[[ Passage for review open ]]

MIT alumni Saul Griffith (S.M. 2001, Ph.D. 2004) and Yoky Matsuoka (S.M. 1995, Ph.D. 1998) have been awarded 2007 MacArthur fellowships, more commonly known as "genius" grants.
Griffith, an inventor who received the 2004 Lemelson-MIT Student Prize for creating a "desktop printer" that makes low-cost eyeglasses for use in underserved communities, was honored for "engineering innovations spanning optics, high-performance materials and nanotechnology in the service of the world community," according to the John D. and Catherine T. MacArthur Foundation.
Matsuoka, an associate professor and robotics expert in the Department of Computer Science and Engineering at the University of Washington in Seattle, was chosen for "devising complex prosthetic devices and rehabilitation strategies that hold life-changing potential for those suffering from brain injuries and manipulation disabilities," the foundation said.
Griffith and Matsuoka are among the 24 MacArthur fellows chosen this year for their creativity, originality and potential to make important contributions in the future. Fellows receive $500,000 in "no strings attached" support over five years; in other words, they may spend the money as they see fit.

[[ Passage for review closed ]]
[[ Information provided open ]]

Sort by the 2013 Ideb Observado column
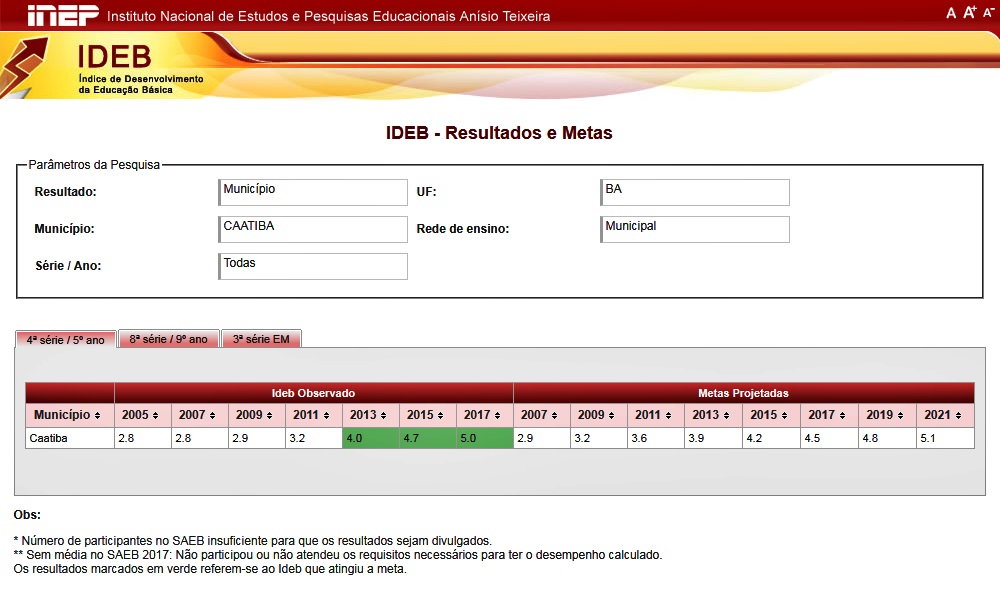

[[ Information provided closed ]]

**Task instructions**
Reproduce the passage on the MacArthur fellowships word for word, from "Matsuoka, an associate" to "the foundation said.".

**Task answer**
Matsuoka, an associate professor and robotics expert in the Department of Computer Science and Engineering at the University of Washington in Seattle, was chosen for "devising complex prosthetic devices and rehabilitation strategies that hold life-changing potential for those suffering from brain injuries and manipulation disabilities," the foundation said.